Attorney General Merrick Garland has asked the US attorney in Chicago to investigate the matter, a source familiar with the matter tells CNN, and congressional Republicans are also taking notice.

Biden's lawyers say they found the government materials in November while closing out a Washington, DC-based office -- the Penn Biden Center for Diplomacy and Global Engagement -- that Biden used as part of his relationship with the University of Pennsylvania, where he was an honorary professor from 2017 to 2019.

Fewer than a dozen classified documents were found at Biden's office, another source told CNN. It is unclear what the documents pertain to or why they were taken to Biden's private office. Federal officeholders are required by law to relinquish official documents and classified records when their government service ends.

"The White House is cooperating with the National Archives and the Department of Justice regarding the discovery of what appear to be Obama-Biden Administration records, including a small number of documents with classified markings," Richard Sauber, special counsel to President Biden, said in a statement. "The documents were discovered when the President's personal attorneys were packing files housed in a locked closet to prepare to vacate office space at the Penn Biden Center in Washington, D.C. The President periodically used this space from mid-2017 until the start of the 2020 campaign. On the day of this discovery, November 2, 2022, the White House Counsel's Office notified the National Archives. The Archives took possession of the materials the following morning."

"The discovery of these documents was made by the President's attorneys," Sauber added. "The documents were not the subject of any previous request or inquiry by the Archives. Since that discovery, the President's personal attorneys have cooperated with the Archives and the Department of Justice in a process to ensure that any Obama-Biden Administration records are appropriately in the possession of the Archives."

CBS News first reported on the documents.

The classified materials included some top-secret files with the "sensitive compartmented information" designation, also known as SCI, which is used for highly sensitive information obtained from intelligence sources.

After the discovery, Biden's lawyers immediately contacted the National Archives and Records Administration, which started looking into the matter, the source said. Biden's team cooperated with NARA, which later came to view the situation as a mistake due to lack of safeguards for documents, the source said.

In November, NARA sent a referral to the Justice Department to look into the matter, a source with knowledge of the situation told CNN.

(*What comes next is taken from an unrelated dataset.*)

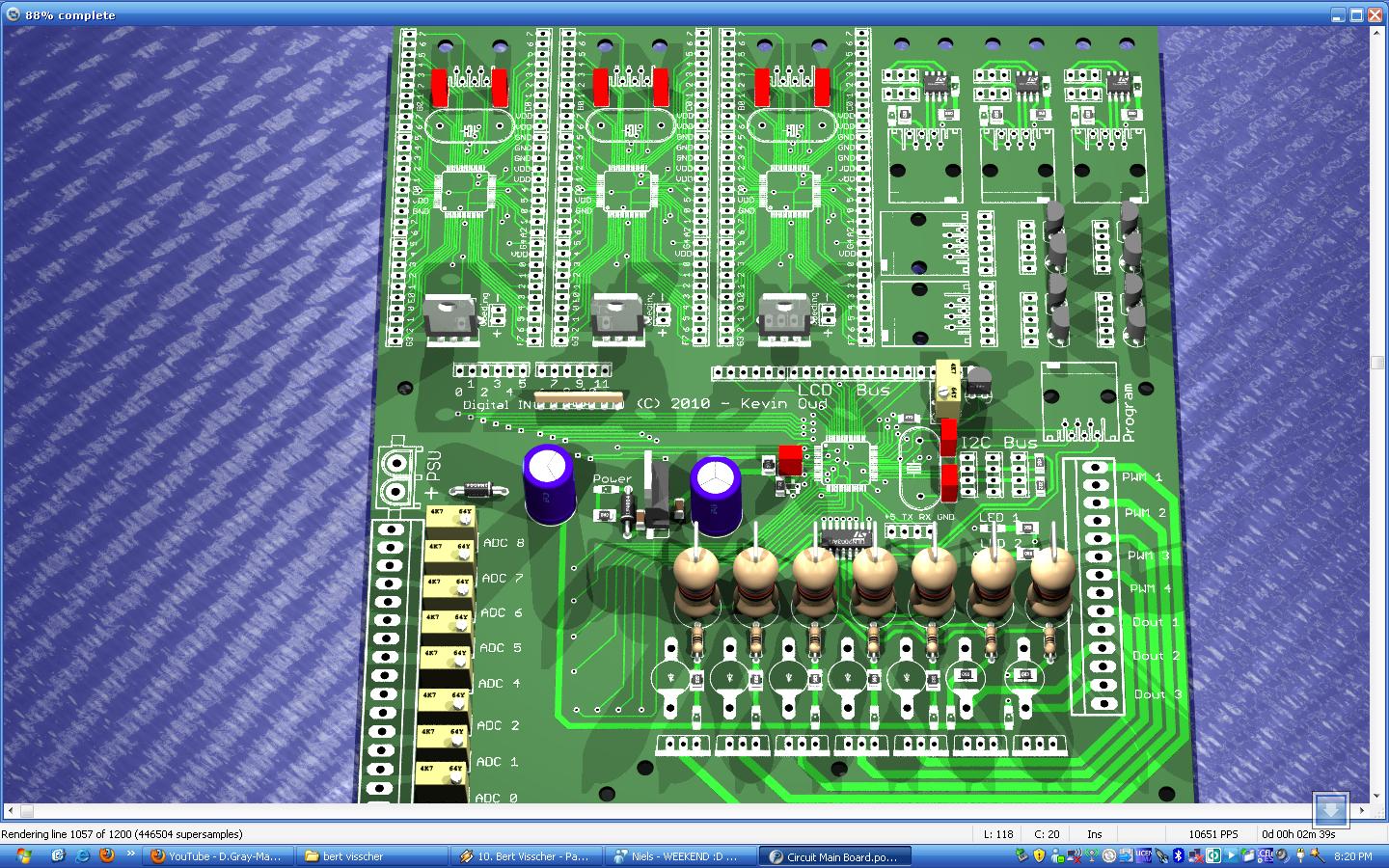Open the volume speaker tray icon
Image resolution: width=1389 pixels, height=868 pixels.
[x=1283, y=855]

The US attorney in Chicago, John Lausch Jr., is investigating. Lausch was one of the rare Trump-era holdovers who wasn't asked to resign after Biden's inauguration. He was appointed by Trump in 2017 and unanimously confirmed by the Senate. Illinois' two Democratic senators said in 2021 that they wanted Lausch to remain at his top post "to conclude sensitive investigations," though they didn't reveal what probes he was working on.

Political fallout

The discovery of the materials come as special counsel Jack Smith is investigating former President Donald Trump for potentially mishandling classified records at his Mar-a-Lago resort in Florida. Federal investigators have recovered at least 325 classified documents from Trump as part of their inquiry.

Republicans are already asking questions.

"President Biden has been very critical of President Trump mistakenly taking classified documents to the residence or wherever and now it seems he may have done the same," said GOP Rep. James Comer of Kentucky, who is set to become the House Oversight Chairman. "How ironic."

Comer pointed out that the National Archives falls under his committee's jurisdiction for oversight but said when they, while in the minority, sent NARA questions related to former Trump, NARA referred Republicans to the Justice Department.

"Maybe they'll answer our questions now because it pertains to two presidents," Comer said, adding he plans to ask the archives for more information later this week.

Ever since the FBI searched Mar-a-Lago in August -- a search that uncovered dozens of additional classified files -- Trump has promoted wild and unfounded allegations about his predecessors' supposed mishandling of government records. The news about classified records turning up at Biden's private office is sure to provide new fodder to Trump, who has already announced his 2024 presidential bid.

Biden was critical of Trump when he saw the photograph taken by the FBI that showed an array of documents found on Trump's property last summer.

"How that could possibly happen? How one -- anyone could be that irresponsible?" Biden said. "And I thought what data was in there that may compromise sources and methods? By that I mean names of people who helped or, et cetera. ... totally irresponsible."